Reproduce the items verbatim, from the line containing "Export results with the export icon" through the final line of the items, inclusive.

Exercise material |
:::::
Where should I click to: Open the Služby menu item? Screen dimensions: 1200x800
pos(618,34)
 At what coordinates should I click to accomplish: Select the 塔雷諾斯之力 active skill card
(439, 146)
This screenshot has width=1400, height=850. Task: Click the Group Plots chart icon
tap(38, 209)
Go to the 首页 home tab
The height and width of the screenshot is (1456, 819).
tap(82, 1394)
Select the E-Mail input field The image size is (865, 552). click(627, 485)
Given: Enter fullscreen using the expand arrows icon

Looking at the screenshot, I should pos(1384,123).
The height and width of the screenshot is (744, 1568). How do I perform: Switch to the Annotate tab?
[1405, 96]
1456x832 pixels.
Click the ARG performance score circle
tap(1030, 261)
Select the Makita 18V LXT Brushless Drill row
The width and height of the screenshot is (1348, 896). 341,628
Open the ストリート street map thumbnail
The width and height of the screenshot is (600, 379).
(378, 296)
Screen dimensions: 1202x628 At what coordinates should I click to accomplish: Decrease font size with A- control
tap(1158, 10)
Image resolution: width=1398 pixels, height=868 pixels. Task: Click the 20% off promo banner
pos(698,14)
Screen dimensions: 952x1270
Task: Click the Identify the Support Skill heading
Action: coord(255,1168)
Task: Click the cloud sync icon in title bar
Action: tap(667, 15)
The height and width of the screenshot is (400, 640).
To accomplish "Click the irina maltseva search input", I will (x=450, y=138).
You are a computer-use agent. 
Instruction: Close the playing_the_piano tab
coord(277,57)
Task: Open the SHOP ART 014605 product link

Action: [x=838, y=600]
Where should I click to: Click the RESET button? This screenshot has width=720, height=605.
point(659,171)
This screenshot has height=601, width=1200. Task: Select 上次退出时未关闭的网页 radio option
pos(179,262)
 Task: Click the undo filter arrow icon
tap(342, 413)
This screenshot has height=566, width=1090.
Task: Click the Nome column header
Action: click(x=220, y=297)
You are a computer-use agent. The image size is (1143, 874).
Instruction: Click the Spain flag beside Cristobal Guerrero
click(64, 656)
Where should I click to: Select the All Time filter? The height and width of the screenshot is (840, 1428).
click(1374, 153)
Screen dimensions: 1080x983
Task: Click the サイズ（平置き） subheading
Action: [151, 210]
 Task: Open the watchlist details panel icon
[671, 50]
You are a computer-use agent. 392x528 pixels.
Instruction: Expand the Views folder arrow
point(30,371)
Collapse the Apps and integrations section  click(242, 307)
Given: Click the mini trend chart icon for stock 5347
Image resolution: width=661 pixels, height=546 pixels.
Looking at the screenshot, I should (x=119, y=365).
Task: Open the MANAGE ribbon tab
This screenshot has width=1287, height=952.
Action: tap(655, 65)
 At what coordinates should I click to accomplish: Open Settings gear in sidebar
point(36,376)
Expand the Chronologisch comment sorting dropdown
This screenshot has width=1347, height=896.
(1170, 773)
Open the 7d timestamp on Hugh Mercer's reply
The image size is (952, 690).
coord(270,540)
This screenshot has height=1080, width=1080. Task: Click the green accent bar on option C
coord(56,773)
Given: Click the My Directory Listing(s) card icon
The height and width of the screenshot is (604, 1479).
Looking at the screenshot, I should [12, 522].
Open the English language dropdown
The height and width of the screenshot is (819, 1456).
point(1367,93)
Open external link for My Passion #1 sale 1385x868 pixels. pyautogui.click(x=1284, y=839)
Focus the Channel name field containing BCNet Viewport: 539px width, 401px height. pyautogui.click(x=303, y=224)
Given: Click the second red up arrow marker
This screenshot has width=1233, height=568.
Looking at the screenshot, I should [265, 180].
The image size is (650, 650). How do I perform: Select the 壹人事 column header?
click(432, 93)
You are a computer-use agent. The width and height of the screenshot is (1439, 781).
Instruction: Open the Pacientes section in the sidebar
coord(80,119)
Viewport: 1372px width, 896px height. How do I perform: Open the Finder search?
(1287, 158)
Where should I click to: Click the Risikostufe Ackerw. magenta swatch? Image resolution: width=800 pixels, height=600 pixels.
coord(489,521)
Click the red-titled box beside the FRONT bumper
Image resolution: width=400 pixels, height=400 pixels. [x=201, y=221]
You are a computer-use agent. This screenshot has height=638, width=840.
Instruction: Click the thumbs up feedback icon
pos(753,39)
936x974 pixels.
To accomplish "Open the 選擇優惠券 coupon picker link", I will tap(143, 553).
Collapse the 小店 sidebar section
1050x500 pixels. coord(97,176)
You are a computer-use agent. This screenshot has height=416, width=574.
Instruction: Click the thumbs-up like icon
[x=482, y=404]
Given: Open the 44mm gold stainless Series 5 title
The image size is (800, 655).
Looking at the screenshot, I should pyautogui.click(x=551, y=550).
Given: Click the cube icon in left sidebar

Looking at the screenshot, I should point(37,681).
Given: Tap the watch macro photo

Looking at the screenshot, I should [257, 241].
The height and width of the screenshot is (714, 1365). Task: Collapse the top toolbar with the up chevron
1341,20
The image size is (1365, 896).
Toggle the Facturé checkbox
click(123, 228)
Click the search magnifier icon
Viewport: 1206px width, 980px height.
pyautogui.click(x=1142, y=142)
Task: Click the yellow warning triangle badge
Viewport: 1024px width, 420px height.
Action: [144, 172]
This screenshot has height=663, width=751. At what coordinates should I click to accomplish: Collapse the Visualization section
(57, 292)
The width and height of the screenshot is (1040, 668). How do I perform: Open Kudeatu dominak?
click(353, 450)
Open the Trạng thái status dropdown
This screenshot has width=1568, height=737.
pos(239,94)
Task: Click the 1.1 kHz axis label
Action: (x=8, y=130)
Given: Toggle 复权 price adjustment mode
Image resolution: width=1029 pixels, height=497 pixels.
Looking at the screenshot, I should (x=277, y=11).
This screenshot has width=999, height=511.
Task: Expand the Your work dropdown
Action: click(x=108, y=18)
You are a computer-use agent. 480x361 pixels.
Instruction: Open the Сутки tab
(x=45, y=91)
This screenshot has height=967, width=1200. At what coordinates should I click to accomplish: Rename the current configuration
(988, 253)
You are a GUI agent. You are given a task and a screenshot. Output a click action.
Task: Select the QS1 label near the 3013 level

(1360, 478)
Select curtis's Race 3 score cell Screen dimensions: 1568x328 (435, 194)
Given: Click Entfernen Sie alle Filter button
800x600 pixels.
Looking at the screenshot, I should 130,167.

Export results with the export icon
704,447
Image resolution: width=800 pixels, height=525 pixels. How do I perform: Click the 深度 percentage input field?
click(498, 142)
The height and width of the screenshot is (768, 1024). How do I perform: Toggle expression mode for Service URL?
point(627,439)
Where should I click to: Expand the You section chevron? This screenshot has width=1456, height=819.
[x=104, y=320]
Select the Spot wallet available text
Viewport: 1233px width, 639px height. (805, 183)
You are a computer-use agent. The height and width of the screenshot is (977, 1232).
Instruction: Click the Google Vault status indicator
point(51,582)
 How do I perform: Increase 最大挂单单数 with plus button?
:::::
Task solution |
Export results with the export icon
704,447
Image resolution: width=800 pixels, height=525 pixels. How do I perform: Click the 深度 percentage input field?
click(498, 142)
The height and width of the screenshot is (768, 1024). How do I perform: Toggle expression mode for Service URL?
point(627,439)
Where should I click to: Expand the You section chevron? This screenshot has width=1456, height=819.
[x=104, y=320]
Select the Spot wallet available text
Viewport: 1233px width, 639px height. (805, 183)
You are a computer-use agent. The height and width of the screenshot is (977, 1232).
Instruction: Click the Google Vault status indicator
point(51,582)
 How do I perform: Increase 最大挂单单数 with plus button?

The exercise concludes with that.